→ **Exercise brief**
Exact copy, pictures excluded: reproduce every record below.

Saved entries

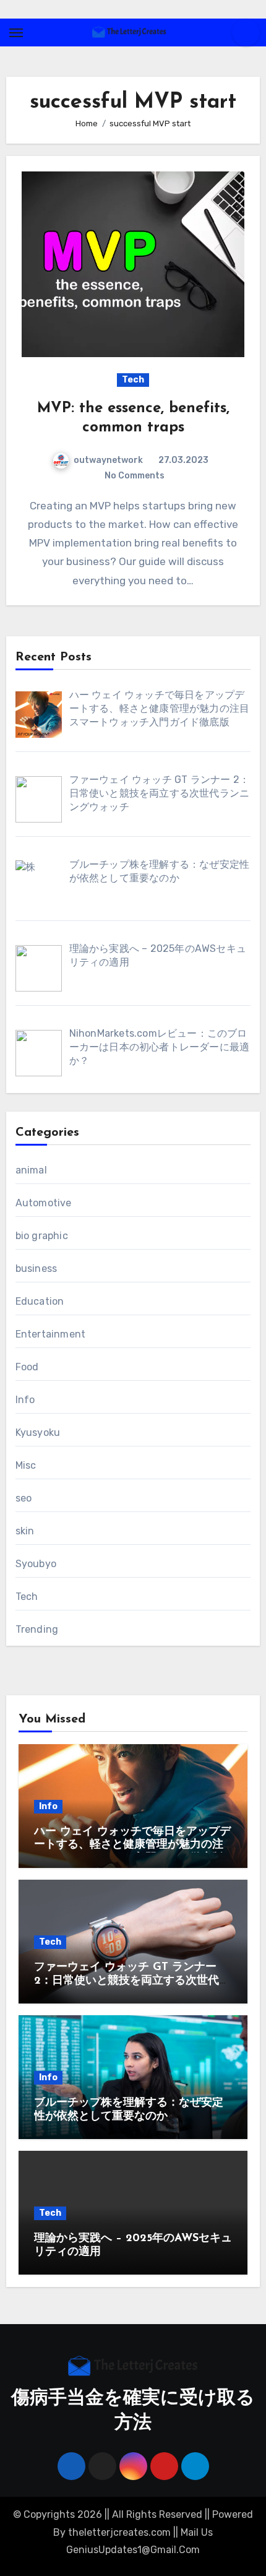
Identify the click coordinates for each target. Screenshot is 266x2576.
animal (31, 1170)
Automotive (43, 1203)
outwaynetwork (108, 460)
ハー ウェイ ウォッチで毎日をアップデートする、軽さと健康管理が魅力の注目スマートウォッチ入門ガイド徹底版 (132, 1845)
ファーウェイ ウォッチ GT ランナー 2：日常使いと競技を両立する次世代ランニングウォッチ (132, 1981)
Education (39, 1301)
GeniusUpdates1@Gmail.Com (133, 2550)
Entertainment (50, 1334)
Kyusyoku (38, 1432)
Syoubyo (35, 1564)
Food (27, 1367)
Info (25, 1400)
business (36, 1268)
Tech (133, 379)
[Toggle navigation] (16, 32)
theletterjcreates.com (119, 2532)
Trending (37, 1629)
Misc (25, 1465)
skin (25, 1531)
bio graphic (41, 1236)
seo (23, 1498)
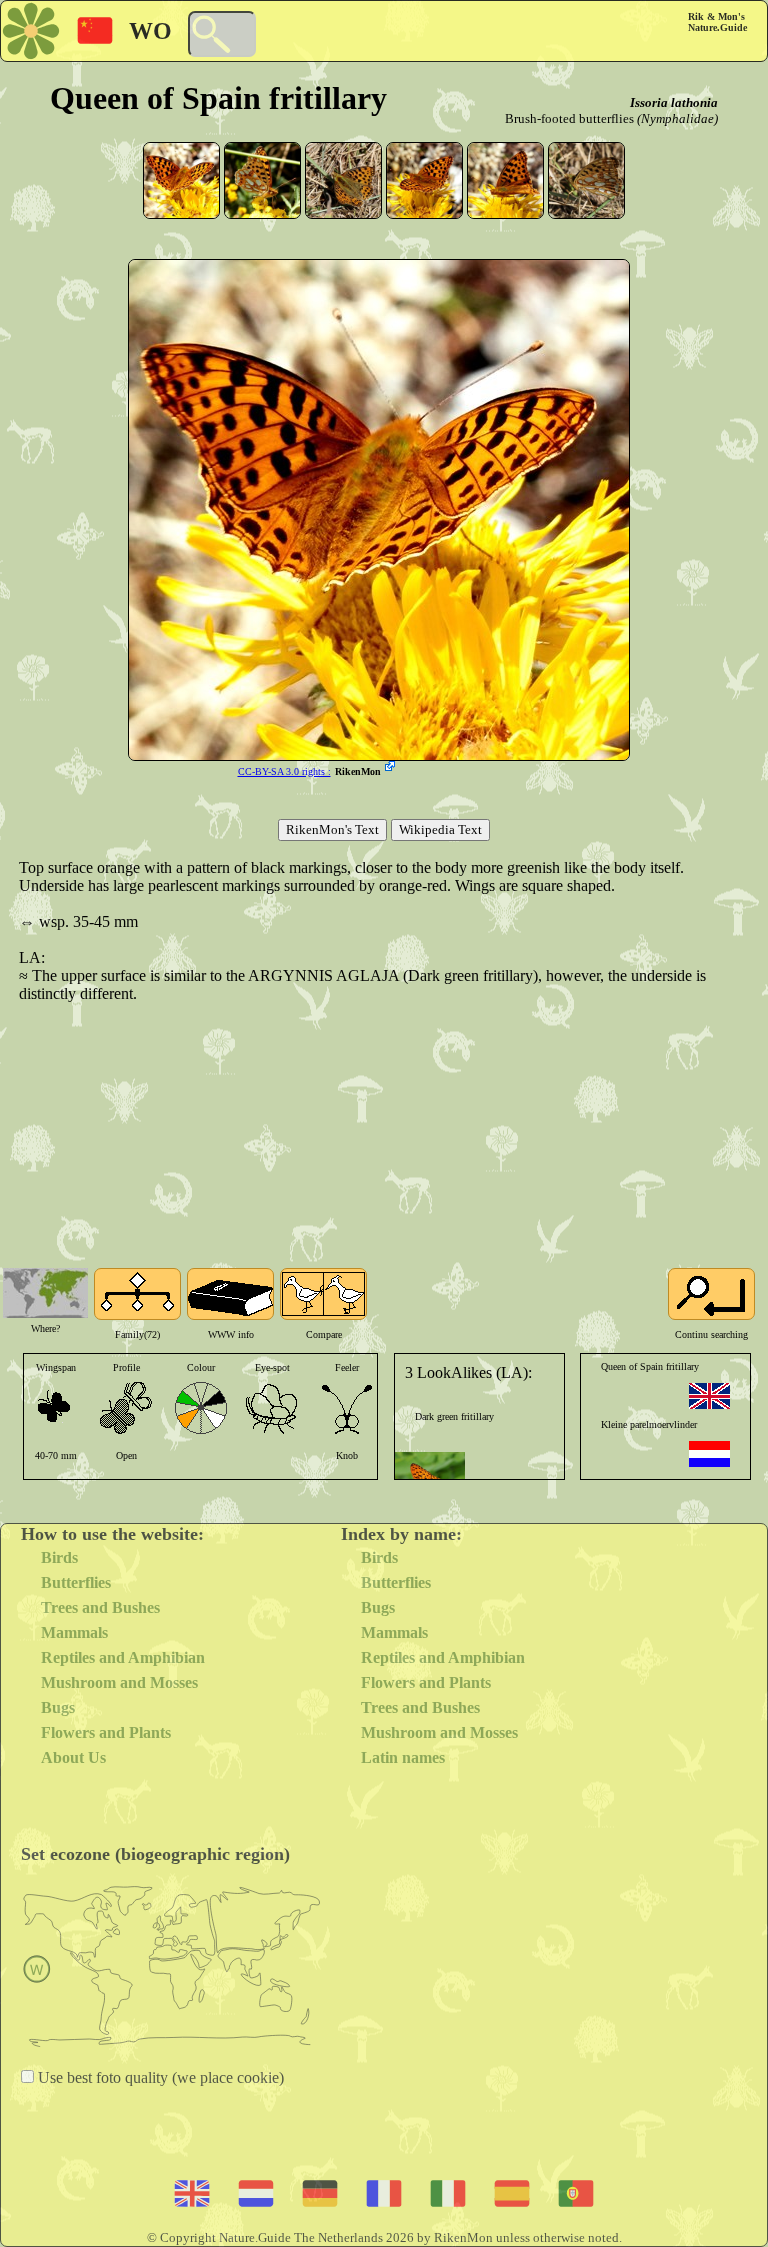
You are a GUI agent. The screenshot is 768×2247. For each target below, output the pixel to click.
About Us (73, 1757)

→ **Solution for this exercise**
Identify the click coordinates for each target. Screenshot is 266x2576.
animal (31, 1170)
Automotive (43, 1203)
outwaynetwork (108, 460)
ハー ウェイ ウォッチで毎日をアップデートする、軽さと健康管理が魅力の注目スマートウォッチ入門ガイド徹底版 (132, 1845)
ファーウェイ ウォッチ GT ランナー 2：日常使いと競技を両立する次世代ランニングウォッチ (132, 1981)
Education (39, 1301)
GeniusUpdates1@Gmail.Com (133, 2550)
Entertainment (50, 1334)
Kyusyoku (38, 1432)
Syoubyo (35, 1564)
Food (27, 1367)
Info (25, 1400)
business (36, 1268)
Tech (133, 379)
[Toggle navigation] (16, 32)
theletterjcreates.com (119, 2532)
Trending (37, 1629)
Misc (25, 1465)
skin (25, 1531)
bio graphic (41, 1236)
seo (23, 1498)
You are a GUI agent. The screenshot is 768×2247. For each target below, output the pixel to click.
About Us (73, 1757)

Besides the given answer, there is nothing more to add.